De manière régulière, l’Agence du numérique publie un ” baromètre de maturité numérique ” des entreprises en Région wallonne. Une manière d’observer à quel point nos sociétés adoptent les solutions digitales. Outre les chiffres qu’il dévoile, ce baromètre affiche un autre intérêt : ses indicateurs de mesure qui peuvent permettre de voir les différentes réalités de la digitalisation d’une entreprise. Voici les quatre familles d’indicateurs de ce baromètre. Eclairant…

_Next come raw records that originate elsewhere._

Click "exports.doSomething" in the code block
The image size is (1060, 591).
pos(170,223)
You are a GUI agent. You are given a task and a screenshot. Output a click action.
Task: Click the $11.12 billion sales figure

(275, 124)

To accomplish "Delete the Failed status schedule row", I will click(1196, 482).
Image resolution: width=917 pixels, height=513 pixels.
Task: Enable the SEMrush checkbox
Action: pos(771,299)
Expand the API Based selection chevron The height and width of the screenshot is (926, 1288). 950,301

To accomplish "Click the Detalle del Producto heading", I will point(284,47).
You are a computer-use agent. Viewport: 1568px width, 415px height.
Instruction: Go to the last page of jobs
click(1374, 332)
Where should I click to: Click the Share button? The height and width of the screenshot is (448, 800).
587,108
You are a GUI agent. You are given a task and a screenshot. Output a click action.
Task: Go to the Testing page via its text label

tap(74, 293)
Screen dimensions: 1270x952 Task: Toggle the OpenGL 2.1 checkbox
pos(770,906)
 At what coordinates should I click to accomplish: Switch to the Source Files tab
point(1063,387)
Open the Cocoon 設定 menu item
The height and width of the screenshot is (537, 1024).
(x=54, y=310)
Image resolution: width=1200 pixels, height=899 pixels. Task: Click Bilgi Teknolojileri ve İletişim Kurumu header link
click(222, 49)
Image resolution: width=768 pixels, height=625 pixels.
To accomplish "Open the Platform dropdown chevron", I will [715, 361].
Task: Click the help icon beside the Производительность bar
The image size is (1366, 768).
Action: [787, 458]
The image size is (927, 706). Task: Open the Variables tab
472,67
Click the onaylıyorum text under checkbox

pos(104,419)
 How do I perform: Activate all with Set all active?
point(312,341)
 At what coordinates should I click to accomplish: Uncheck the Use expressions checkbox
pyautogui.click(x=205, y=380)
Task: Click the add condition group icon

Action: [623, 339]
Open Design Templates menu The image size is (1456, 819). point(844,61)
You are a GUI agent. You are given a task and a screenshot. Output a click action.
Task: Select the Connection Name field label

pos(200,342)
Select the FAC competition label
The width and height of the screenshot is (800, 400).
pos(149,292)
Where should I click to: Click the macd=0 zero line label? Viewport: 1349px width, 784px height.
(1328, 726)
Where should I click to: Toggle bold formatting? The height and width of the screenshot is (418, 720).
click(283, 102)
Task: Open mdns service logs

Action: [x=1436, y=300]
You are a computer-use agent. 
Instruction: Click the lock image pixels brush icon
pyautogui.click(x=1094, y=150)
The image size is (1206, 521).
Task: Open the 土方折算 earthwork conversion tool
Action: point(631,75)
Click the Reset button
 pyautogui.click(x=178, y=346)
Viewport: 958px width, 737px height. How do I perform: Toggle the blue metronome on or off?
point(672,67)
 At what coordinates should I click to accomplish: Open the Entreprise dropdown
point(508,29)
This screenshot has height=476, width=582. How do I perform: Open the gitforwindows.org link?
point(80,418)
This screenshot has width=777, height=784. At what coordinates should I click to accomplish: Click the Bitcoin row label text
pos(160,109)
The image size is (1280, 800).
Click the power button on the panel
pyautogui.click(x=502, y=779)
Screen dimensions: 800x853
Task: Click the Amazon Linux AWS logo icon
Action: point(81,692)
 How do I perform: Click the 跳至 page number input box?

1. Les équipements et infrastructures numériques, bien sûr : PC, smartphones, tablettes, accès internet (en 2018, 91% des entreprises ” seulement ” étaient connectées), site internet. Sans oublier les technologies de pointe ou émergentes (impression 3D, capteurs, etc.)

2. L’organisation du travail qui regroupe à la fois l’adoption du télétravail, l’aspect nomade des travailleurs (ont-ils des accès à distance et du matériel adéquat ? ) et les outils permettant de le faire.

3. L’automatisation des “process”. Cet indicateur reprend à la fois l’envoi de factures électroniques, la réalisation des déclarations (TVA, etc.) de manière électronique, la participation en ligne à des appels d’offre mais aussi l’utilisation des logiciels métiers (ERP, CRM, etc.).

4. La numérisation de la stratégie d’entreprise qui englobe tout à la fois l’usage du marketing digital, le développement du commerce électronique, etc.